Día de jurado, montones de palabras, que en seguida se van quedando a medio desmoronar, como los de arena, en la playa, cuando la arena se va secando. Me temo que a alguno de los candidatos no lo conoce nadie, o no se le conoce porque está demasiado lejos, vive en un pequeño ámbito o todavía no ha llegado su voz, como pasa con esas estrellas que ya existen, pero su luz aún no nos llega y vemos, como a cambio, otras que ya están muertas o han desparecido en las tragaderas de uno de los amenazadores agujeros negros.
En la capital pequeña, calor, humedad y llovizna.

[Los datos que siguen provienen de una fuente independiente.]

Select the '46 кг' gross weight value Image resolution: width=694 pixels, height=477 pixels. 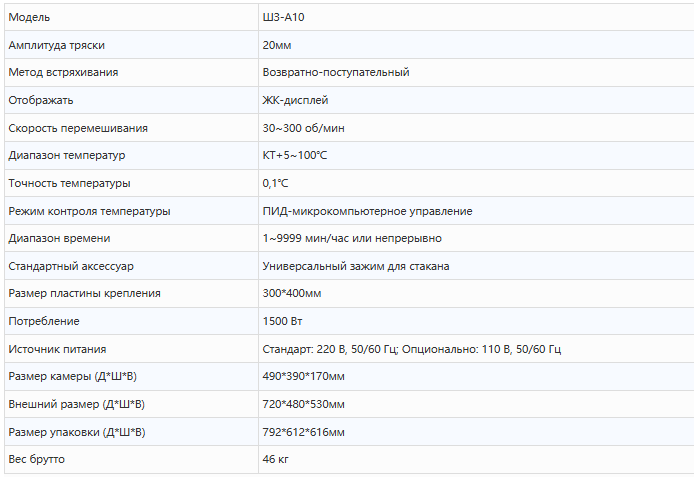276,459
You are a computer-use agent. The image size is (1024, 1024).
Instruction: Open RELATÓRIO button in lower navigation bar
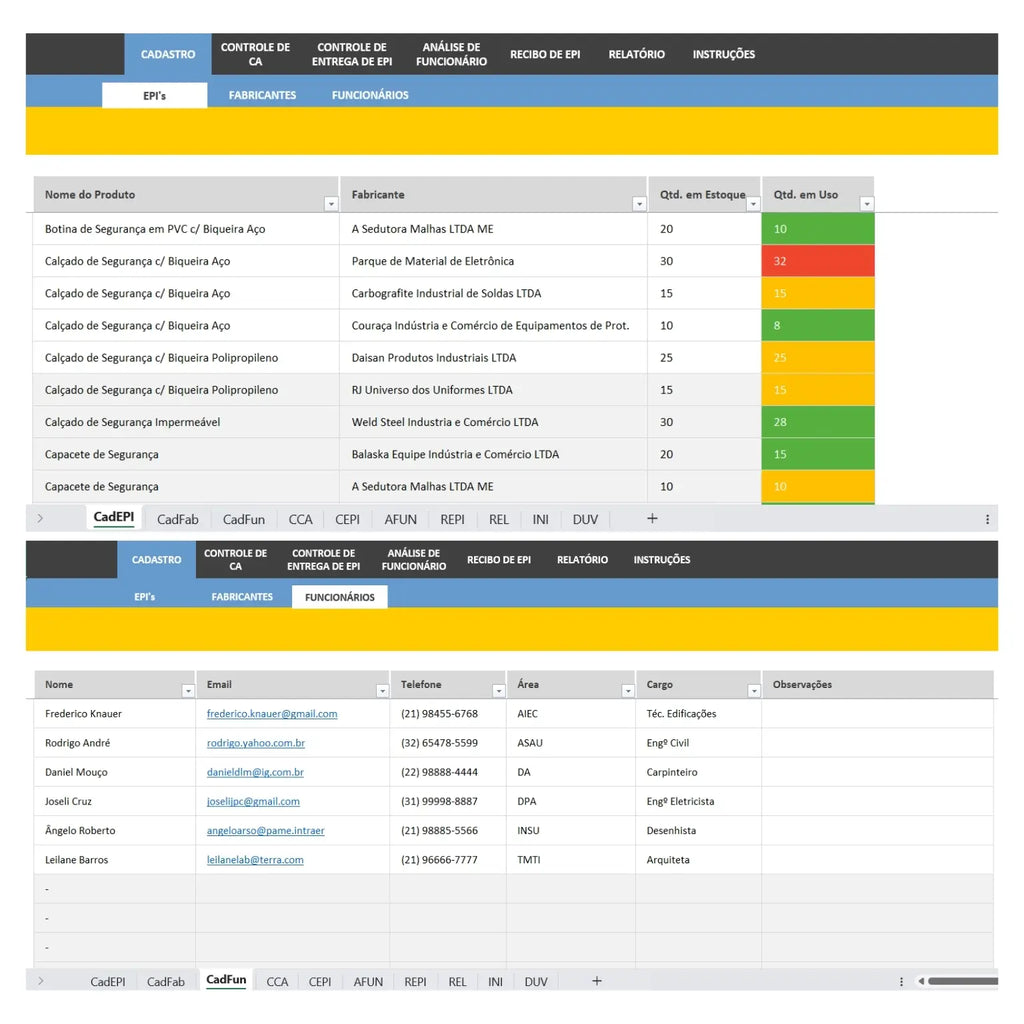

Acabo, en los ratos libres, la U de Sue Grafton, que ahora ha realizado un sutil cambio de modo, conservando sin embargo las características de los personajes básicos de la serie. Pienso, durante uno de esos súbitos ramalazos, como suspiros, de la vejez, que a lo mejor ya no me da tiempo, si no se apura, a completar una serie que he seguido fielmente a lo largo del abecedario. Todavía le faltan la uve, la uve doble, la equis, la y griega y la zeta. Cinco más. Uf. Al rebasar la octogésima etapa, cada año es un mundo.